**Extrait choisi:**
L’intervention des forces armées sur le terrain, et des médecins militaires en particulier, est bien entendu très encadrée. Sur le plan du droit international humanitaire, les conventions de Genève s’appliquent, qui protègent le blessé quel que soit son statut et qui imposent neutralité idéologique et impartialité aux professionnels de la santé militaire. Elles sont cependant insuffisantes car chaque situation est singulière et chaque soignant est unique, marqué par son vécu, sa sensibilité et ses valeurs propres. Sur le théâtre, pour l’aider à prendre une décision, il peut se retourner vers des interlocuteurs clef, tels que le directeur médical, les autorités militaires et le legal advisor, et ainsi privilégier une délibération collégiale. Mais là encore, selon la temporalité du contexte, cela peut se révéler insuffisant. L’activité des praticiens militaires, qui ne relève pas de la responsabilité ordinale de l’Ordre national des médecins, est donc également régie par des règles de déontologie spécifiques aux armées, fixées par décret. Quatre principes fondateurs – de bienfaisance, de non malfaisance, d’autonomie et de justice égalitaire ou distributive – permettent une réflexion sur l’appréhension des dilemmes et aident à la décision. Malheureusement, le temps disponible à une démarche de réflexion éthique collégiale et structurée fait défaut dans une situation d’urgence et la principale réponse ne pourra être que d’ordre intuitive et empirique. Dans le cas de la saturation d’une structure médicale par exemple, la logique déontologiste – l’essence même de la médecine hippocratique dont l’objectif est de faire le maximum pour le bien individuel du patient – laisse place à une logique utilitariste qui fait intervenir le principe de justice distributive dont le but est de rationaliser les moyens pour parvenir à sauver un maximum de patients.

**Jeu de données:**
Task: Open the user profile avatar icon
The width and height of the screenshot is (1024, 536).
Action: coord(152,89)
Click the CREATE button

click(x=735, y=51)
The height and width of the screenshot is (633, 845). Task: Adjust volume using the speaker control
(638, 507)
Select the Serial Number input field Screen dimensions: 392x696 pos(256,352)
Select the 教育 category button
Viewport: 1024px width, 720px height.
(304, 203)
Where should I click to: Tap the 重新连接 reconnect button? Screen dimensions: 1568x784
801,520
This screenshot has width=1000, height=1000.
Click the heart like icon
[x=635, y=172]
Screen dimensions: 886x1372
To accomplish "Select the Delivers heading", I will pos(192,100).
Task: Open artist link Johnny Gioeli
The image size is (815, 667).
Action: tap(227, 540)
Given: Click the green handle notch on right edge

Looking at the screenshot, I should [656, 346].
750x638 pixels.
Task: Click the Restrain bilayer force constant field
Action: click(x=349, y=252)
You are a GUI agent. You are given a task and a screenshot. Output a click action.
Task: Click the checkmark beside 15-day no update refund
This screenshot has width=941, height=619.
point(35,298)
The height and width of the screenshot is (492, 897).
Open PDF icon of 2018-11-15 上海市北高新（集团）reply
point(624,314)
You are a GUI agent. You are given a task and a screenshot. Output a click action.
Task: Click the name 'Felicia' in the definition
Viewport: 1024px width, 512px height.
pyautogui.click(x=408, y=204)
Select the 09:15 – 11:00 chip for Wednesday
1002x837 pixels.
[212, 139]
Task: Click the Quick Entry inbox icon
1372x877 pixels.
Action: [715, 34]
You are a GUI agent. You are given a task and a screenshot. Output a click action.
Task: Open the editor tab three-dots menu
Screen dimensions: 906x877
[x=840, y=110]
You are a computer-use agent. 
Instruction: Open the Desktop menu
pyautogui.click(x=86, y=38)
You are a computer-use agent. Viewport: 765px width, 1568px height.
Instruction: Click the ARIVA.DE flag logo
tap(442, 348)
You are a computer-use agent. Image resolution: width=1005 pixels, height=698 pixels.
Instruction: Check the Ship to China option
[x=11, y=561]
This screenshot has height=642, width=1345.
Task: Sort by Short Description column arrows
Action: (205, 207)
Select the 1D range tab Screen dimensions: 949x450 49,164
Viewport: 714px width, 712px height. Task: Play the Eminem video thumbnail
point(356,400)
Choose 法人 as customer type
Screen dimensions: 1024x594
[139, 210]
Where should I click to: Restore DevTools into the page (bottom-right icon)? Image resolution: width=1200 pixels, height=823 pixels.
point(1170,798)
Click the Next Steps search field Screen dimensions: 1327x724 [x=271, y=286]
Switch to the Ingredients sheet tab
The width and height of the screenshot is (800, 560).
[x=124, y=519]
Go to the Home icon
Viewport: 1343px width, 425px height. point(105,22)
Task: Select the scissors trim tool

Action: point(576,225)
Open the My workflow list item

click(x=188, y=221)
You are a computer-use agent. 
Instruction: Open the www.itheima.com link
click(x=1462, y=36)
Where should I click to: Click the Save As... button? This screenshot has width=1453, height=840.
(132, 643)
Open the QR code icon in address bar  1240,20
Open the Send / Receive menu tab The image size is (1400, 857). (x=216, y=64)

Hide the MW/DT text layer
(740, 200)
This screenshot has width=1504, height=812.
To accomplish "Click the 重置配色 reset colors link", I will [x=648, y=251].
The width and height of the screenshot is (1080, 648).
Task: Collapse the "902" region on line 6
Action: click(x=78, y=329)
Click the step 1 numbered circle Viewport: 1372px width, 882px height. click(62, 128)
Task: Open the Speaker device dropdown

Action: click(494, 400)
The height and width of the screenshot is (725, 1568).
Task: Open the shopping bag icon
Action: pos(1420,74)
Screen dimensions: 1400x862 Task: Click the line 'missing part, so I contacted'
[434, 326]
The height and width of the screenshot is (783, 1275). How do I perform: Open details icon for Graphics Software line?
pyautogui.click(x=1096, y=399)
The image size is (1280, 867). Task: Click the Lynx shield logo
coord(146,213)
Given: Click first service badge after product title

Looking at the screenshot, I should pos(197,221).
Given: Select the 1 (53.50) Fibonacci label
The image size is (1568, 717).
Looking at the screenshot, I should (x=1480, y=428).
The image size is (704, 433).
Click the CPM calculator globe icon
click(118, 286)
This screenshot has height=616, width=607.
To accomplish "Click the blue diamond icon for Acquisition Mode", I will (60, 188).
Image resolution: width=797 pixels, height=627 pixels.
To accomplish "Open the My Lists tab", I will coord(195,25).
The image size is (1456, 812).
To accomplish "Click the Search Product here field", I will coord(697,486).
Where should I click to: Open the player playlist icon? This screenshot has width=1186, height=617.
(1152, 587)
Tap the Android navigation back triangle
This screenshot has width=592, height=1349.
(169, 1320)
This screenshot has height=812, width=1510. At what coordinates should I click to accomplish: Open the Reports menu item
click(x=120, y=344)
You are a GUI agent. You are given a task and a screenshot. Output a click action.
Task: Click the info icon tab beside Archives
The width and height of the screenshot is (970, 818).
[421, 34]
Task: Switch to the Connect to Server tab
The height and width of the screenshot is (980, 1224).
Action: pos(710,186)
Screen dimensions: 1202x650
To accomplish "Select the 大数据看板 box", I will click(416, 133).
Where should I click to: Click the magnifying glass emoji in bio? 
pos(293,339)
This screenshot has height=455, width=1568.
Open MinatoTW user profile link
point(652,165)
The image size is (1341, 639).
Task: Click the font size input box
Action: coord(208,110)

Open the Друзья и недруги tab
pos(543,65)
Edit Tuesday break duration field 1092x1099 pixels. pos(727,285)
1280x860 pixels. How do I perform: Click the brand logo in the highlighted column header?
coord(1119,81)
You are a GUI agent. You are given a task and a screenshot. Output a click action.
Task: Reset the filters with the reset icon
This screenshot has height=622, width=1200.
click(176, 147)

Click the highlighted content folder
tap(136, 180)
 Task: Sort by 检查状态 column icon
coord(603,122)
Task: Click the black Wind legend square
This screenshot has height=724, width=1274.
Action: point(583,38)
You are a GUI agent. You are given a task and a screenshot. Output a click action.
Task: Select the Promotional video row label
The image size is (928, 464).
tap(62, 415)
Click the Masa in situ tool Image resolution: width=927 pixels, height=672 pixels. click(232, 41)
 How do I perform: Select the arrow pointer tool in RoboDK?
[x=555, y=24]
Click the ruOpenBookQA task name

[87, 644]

**Consigne:** Reprenez le passage sur l'éthique des médecins militaires sur le terrain et poursuivez-le après sa dernière phrase.

**Résultat de l'exercice:**
Est-il possible de former les médecins militaires à cette éthique ?
Tout l’enjeu est effectivement d’acculturer le personnel soignant à l’éthique médico-opérationnelle, en lui permettant de réfléchir en amont à toutes sortes de situations d’urgence, de manière à ce que, sur le terrain, sa réponse, toute intuitive qu’elle soit, se base sur cette réflexion et sur le retour d’expérience par rapport à des événements passés. A l’heure actuelle, les futurs soignants militaires abordent uniquement l’éthique médicale générale tout au long de leur cursus universitaire civil. Il devient urgent d’inclure une sensibilisation à l’éthique médico-militaire, dans leur formation complémentaire militaire grâce, par exemple, à un cycle de conférences dédiées et de travaux pratiques incluant des discussions de cas cliniques en petits groupes. Actuellement, l’éthique médico-militaire n’est abordée que sous forme magistrale, peu propice aux échanges avec les étudiants. Avec la pression de plus en plus forte de la nouvelle technologie (intelligence artificielle, soldat augmenté, digitalisation de tous les systèmes…), il est d’autant plus urgent d’insuffler cette culture éthique au personnel du SSA afin d’éviter les séquelles d’une exposition aux dilemmes éthiques. L’édition 2025 des journées consacrées à l’éthique médico-militaire s’emparera précisément de ce sujet.